The Japanese government nominated Kazuo Ueda as Governor of the Bank of Japan on Tuesday. Notably, Bloomberg published an article saying that the Bank of Japan's easy-money policy could be challenged as a result of Ueda's hawkish predisposition.

 

Even if inflation did not exceed "positive surprise" expectations, the majority of Federal Reserve (Fed) policymakers outside of the United States supported additional rate hikes. The yields on US Treasury bonds and the US Dollar were driven by the same factor.

 

The US Consumer Price Index (CPI) increased by 6.4% year-over-year, exceeding market estimates, but registering the slowest increase since 2021 and falling below 6.5% previously. Importantly, the CPI excluding food and energy, often known as the Core CPI, rose by 5.6% compared to market forecasts of 5.5% and prior readings of 5.5%.

 

Following the release of the numbers, the president of the Dallas Fed, Lorie Logan, indicated that they must be prepared to continue rate hikes for a longer period than previously planned. John Williams, president of the New York Federal Reserve Bank, reiterated this attitude, noting that the task of containing high inflation is not yet accomplished.
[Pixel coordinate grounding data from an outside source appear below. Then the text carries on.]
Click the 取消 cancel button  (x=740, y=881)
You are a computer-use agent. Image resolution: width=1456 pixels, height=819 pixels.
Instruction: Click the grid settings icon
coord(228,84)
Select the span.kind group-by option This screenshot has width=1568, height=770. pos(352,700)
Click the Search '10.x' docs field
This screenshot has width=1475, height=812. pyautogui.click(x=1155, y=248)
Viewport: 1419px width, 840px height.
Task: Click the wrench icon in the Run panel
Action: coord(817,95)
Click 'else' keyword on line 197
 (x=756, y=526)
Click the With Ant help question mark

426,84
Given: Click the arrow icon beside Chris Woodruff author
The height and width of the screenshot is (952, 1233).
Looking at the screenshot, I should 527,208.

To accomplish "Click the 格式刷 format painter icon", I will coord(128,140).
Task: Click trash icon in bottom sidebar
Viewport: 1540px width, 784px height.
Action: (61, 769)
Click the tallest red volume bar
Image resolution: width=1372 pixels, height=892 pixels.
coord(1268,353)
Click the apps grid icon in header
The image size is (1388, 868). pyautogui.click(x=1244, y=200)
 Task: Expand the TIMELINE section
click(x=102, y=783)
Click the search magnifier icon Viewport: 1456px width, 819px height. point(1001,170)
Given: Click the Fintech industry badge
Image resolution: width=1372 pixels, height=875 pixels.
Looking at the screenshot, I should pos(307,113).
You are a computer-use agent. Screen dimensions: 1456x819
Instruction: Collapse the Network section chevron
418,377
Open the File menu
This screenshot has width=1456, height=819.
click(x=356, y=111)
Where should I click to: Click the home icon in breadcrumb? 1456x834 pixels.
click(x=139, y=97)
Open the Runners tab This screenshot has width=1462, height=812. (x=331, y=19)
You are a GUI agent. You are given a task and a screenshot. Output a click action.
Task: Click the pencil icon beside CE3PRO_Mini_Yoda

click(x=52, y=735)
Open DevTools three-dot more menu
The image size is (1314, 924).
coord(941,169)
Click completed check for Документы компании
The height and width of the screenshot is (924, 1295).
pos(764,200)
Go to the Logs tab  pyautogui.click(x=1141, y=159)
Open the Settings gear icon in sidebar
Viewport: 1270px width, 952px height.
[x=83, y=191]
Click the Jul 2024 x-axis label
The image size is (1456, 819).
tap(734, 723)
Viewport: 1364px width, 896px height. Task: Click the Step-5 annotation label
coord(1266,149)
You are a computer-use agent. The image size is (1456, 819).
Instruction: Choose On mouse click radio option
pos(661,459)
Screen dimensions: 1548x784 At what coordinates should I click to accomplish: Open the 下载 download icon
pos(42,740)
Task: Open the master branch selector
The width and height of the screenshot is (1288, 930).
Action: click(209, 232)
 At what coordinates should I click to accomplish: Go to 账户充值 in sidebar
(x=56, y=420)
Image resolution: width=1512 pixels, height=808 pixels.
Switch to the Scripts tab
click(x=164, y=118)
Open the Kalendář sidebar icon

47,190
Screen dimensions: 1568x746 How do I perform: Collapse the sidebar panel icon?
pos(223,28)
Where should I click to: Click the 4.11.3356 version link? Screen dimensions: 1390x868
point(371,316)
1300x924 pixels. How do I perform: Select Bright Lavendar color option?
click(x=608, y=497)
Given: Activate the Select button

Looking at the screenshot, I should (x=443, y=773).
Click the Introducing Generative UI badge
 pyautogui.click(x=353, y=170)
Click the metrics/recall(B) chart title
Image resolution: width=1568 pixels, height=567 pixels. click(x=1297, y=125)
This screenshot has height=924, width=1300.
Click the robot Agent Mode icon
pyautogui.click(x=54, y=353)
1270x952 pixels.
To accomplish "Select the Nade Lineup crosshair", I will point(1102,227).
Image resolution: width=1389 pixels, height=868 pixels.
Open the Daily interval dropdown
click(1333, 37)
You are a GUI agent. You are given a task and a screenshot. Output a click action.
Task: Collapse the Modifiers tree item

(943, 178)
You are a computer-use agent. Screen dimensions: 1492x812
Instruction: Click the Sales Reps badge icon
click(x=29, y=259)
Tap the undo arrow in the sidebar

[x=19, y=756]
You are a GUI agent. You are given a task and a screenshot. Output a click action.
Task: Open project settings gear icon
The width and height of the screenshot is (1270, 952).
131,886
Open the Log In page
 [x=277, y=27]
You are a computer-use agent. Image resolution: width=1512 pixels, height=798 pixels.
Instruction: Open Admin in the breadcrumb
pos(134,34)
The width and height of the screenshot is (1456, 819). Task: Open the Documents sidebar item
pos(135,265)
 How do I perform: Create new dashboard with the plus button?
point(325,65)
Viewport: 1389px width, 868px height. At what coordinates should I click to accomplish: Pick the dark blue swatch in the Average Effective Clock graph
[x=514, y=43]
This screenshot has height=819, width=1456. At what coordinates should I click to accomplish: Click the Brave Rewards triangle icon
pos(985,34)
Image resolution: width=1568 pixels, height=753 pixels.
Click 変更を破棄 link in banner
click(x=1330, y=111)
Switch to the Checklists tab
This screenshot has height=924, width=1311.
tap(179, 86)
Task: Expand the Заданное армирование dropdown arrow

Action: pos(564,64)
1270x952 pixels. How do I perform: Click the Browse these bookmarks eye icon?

In addition, Patrick Harker, president of the Federal Reserve Bank of Philadelphia, intimated that they are not quite finished (with raising rates), but that they are close.

 

US 10-year Treasury bond rates fluctuate around 3.75% after increasing three basis points (bps) to reestablish a six-week high, while the two-year equivalent climbed to its highest level since early November 2022 by reaching 4.62%.

 

Despite this, S&P 500 Futures track Wall Street's bearish closing to highlight the somewhat pessimistic outlook and weigh on the USD/JPY exchange rate, mostly due to the Japanese Yen's (JPY) traditional attraction for risk aversion.

 

Lack of substantial Japanese data/events makes the USD/JPY pair susceptible to US stimuli for direction. The January Retail Sales and Industrial Production figures as well as the February New York Empire State Manufacturing Index should be examined closely.